Workers realize that those mechanisms put in place–organizing, unionizing, strikes and labor fights–are there for a reason, and actually pretty useful. And success begins to show.
With profit margins based on exploitation hopefully reducing towards a more fair and equitable sharing of benefits, accomplishments, and profits, the question arrises whether entities can actually keep up the cash flow for hypergiants. Ultimately, the promise of the cloud in terms of spot-pricing and pay-what-you-use is shifting the risk of having a lot of unused infrastructure from the client to the giant. The question will be whether hypergiants can scale down their fixed costs quickly enough, if customers have to leave or reduce their spending significantly.
A similar effect can be observed around energy. For central Europe, all it took for energy prices surging was a pandemic followed by a war close enough to our borders so we could no longer close our eyes. Energy costs just know one direction, which is up. Consumers can easily see a 25% increase of prices. Industry, including datacenters, is usually handled quiet favorably in these circumstances. Still, scepticism about big datacenters of hypergiants grows, with a single data center easily consuming the equivalent electricity of 50,000 homes. And, keep in mind, energy prices can only multiply so much before your (usually already relatively thin; It’s the scale that brings the money) profit margin crumbles. By handing through the cost increase, you may very well just trigger customers leaving, increasing the issues at hand.
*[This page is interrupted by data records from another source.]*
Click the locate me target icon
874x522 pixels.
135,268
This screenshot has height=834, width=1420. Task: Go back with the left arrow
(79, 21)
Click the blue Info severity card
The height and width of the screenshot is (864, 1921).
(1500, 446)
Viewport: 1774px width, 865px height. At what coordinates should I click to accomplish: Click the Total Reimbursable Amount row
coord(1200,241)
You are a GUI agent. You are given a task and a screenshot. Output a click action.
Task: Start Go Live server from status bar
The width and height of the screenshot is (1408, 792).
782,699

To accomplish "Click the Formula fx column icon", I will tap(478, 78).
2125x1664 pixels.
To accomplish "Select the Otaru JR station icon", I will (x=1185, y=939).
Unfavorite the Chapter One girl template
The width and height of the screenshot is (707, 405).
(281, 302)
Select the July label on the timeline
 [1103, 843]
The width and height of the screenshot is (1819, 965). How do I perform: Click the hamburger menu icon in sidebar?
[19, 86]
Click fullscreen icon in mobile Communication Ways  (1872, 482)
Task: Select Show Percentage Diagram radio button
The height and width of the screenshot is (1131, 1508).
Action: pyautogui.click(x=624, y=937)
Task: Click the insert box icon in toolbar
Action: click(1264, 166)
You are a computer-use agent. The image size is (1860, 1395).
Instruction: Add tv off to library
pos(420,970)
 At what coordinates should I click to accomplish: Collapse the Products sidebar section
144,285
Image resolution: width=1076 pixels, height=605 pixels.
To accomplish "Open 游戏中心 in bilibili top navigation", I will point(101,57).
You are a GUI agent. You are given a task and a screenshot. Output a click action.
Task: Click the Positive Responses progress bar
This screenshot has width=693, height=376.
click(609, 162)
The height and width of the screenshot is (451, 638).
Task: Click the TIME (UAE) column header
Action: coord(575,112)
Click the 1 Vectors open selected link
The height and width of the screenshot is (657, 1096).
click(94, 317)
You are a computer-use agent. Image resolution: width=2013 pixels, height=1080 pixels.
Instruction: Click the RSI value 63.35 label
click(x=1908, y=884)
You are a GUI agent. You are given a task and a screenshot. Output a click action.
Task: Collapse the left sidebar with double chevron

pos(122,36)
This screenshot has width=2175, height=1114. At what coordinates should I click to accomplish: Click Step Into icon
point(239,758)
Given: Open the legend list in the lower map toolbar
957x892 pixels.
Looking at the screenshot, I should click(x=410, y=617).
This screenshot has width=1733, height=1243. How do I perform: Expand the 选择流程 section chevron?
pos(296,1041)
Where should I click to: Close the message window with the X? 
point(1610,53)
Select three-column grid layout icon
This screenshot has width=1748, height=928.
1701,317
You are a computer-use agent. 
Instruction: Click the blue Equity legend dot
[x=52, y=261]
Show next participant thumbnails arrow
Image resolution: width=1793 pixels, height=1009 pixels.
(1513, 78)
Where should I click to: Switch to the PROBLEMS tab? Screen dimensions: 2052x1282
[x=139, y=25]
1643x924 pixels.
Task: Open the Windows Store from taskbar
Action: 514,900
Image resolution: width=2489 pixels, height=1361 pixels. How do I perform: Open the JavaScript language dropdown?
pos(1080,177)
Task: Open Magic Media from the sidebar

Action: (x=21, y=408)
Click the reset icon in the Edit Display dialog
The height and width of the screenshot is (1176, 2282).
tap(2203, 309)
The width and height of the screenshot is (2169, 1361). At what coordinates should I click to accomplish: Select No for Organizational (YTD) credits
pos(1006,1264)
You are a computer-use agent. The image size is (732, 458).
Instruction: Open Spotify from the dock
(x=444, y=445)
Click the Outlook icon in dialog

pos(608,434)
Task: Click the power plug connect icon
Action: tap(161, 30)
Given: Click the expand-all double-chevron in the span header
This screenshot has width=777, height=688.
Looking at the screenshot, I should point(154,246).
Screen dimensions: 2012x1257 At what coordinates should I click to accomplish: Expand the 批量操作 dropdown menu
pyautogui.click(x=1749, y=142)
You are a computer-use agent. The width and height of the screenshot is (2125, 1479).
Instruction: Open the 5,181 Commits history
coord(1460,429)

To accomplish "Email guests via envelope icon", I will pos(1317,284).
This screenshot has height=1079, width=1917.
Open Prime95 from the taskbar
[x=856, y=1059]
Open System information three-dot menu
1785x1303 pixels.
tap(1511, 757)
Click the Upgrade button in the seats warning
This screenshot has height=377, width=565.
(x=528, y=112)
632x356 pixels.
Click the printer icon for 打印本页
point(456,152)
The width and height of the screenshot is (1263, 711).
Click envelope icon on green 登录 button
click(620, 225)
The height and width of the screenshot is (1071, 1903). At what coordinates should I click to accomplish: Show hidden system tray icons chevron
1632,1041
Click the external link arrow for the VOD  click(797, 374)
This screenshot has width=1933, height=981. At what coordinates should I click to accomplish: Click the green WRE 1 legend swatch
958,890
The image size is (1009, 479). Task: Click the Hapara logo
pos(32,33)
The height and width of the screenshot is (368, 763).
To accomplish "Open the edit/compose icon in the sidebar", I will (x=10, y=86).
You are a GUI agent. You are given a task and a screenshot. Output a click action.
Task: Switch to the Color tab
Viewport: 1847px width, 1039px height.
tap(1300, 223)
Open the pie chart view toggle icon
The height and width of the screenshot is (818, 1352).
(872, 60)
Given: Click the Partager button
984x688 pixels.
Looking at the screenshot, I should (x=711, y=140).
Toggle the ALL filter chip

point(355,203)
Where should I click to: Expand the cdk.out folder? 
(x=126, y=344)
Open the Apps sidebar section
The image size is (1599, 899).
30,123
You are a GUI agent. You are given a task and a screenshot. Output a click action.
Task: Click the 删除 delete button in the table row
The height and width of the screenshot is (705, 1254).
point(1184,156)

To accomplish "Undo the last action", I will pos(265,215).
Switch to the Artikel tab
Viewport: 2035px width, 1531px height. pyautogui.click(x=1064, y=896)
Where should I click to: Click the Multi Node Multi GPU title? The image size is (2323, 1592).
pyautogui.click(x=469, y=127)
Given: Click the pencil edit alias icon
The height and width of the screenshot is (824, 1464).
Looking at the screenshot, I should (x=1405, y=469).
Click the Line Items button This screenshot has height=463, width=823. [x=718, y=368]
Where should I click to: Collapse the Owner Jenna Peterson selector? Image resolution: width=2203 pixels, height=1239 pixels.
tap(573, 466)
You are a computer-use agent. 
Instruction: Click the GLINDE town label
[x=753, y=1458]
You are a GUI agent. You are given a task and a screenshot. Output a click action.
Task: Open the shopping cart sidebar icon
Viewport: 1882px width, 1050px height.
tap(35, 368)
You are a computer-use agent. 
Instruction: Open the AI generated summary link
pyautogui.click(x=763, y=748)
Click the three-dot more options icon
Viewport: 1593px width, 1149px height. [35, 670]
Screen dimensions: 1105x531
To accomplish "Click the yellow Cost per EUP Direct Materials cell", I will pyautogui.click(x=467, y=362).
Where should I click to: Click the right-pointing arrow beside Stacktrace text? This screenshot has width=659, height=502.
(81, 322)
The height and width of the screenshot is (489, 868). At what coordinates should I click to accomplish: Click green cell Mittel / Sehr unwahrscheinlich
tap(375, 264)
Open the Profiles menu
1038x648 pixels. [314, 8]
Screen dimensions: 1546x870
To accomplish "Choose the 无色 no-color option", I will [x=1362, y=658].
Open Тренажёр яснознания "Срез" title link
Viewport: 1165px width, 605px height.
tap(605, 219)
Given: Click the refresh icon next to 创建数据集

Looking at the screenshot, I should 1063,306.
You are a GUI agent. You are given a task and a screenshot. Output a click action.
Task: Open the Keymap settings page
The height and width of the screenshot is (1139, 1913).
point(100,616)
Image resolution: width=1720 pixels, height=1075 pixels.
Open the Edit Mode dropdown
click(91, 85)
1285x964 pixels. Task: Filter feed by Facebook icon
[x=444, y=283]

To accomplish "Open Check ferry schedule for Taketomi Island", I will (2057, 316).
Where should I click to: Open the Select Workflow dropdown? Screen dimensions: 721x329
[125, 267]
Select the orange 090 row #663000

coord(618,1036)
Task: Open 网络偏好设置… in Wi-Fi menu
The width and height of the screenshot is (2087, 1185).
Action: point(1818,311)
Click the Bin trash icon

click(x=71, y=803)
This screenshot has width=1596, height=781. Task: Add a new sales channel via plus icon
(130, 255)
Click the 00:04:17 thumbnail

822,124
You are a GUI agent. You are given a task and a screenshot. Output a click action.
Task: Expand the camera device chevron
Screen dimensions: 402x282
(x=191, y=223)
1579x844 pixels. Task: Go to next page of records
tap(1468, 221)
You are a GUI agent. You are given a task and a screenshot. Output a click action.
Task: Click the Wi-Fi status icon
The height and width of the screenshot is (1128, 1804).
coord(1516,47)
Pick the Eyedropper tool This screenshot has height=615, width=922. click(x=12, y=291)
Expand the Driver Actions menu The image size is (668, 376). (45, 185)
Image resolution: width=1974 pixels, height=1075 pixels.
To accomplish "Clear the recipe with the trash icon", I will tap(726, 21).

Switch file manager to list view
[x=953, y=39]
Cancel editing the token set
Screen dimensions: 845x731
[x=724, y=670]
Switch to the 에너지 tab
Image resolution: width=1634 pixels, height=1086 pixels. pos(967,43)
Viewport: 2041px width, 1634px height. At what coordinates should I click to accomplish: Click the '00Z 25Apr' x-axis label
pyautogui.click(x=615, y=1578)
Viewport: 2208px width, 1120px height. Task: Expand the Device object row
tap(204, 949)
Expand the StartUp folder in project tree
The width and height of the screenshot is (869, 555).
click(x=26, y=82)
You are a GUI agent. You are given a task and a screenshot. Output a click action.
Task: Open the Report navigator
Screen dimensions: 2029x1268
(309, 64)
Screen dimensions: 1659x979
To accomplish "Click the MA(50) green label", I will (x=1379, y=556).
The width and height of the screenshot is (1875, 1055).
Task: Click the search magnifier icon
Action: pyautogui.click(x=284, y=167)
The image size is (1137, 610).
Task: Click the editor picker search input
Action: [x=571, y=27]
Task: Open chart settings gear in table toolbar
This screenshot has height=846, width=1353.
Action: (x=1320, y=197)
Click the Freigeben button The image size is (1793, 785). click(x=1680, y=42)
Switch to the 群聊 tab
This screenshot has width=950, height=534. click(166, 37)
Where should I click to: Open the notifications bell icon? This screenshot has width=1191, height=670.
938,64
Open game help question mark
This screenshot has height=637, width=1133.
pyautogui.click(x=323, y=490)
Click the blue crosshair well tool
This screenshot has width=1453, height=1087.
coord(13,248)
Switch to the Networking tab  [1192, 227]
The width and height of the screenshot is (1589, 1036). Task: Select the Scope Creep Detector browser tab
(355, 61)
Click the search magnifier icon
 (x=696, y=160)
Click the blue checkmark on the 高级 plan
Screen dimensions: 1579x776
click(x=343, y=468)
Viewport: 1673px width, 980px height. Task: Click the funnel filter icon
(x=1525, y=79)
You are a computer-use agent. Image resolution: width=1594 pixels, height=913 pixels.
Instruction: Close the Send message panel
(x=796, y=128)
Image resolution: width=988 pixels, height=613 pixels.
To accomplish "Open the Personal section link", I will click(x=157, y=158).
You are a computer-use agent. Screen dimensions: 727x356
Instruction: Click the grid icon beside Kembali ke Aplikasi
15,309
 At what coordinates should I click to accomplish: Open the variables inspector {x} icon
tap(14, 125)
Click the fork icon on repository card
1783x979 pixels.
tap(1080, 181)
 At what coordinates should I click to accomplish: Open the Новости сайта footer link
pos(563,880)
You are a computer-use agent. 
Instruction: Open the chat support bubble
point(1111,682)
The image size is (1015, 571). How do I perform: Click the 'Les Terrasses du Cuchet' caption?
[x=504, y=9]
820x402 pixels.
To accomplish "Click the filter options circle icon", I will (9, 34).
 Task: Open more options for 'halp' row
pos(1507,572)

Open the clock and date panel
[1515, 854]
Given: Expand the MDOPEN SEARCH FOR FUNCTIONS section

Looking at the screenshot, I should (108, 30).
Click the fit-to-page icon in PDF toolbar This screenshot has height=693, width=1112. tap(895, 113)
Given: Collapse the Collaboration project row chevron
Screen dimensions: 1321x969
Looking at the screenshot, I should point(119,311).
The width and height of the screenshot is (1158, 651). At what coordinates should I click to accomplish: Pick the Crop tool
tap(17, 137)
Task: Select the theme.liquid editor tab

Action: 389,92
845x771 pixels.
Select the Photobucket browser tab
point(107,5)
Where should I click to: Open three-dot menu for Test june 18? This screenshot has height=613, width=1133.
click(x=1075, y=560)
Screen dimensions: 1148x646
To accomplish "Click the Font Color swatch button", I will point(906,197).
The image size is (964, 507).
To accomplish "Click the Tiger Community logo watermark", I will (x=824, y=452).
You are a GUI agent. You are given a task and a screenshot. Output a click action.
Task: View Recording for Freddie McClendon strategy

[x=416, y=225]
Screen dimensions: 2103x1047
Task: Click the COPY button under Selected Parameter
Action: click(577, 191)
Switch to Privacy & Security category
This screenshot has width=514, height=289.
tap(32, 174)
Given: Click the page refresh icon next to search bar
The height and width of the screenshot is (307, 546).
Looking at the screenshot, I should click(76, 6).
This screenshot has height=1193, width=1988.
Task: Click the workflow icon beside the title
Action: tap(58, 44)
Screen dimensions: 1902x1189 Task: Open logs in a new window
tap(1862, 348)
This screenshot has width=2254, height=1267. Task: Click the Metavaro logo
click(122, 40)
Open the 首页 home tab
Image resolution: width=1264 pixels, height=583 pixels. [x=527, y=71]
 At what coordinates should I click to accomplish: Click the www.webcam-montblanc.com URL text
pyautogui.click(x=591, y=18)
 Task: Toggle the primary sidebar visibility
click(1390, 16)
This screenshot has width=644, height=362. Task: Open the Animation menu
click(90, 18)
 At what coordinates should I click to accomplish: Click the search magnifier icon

In addition to these two points, there is also the fact that our world is (slowly) falling apart. We find ourselves hit by supplychain issues, and governments around the globe blow the horn of (misunderstood, buy we will get to that later) sovereignty to isolate themselves and their markets. Thing is, globaly open markets with as little oversight and control as possible (and there is a whole blog series to be written on the interaction of governance, control, markets, and corporations; But let’s just keep this point without a value judgement for now.) make life a lot easier for global corporations. If that is taken away… well,… things will get more difficult.
But, let’s keep politics out of this argument. Regardless of whether you agree with the developments of the world, and whatever your perspective is, ultimately, for the Internet, the question of why hypergiants fail, and whether it is a good thing, is not essential. The important question is how we handle them disappearing, possibly suddenly, when the majority of websites contains fonts hosted by, e.g., [Google][gfonts, or straight-out runs on EC2. If a hypergiant fails, we will–all of a sudden–have a lot of legacy and broken infrastructure. And historically, legacy infrastructure is not something we are particular good at dealing with.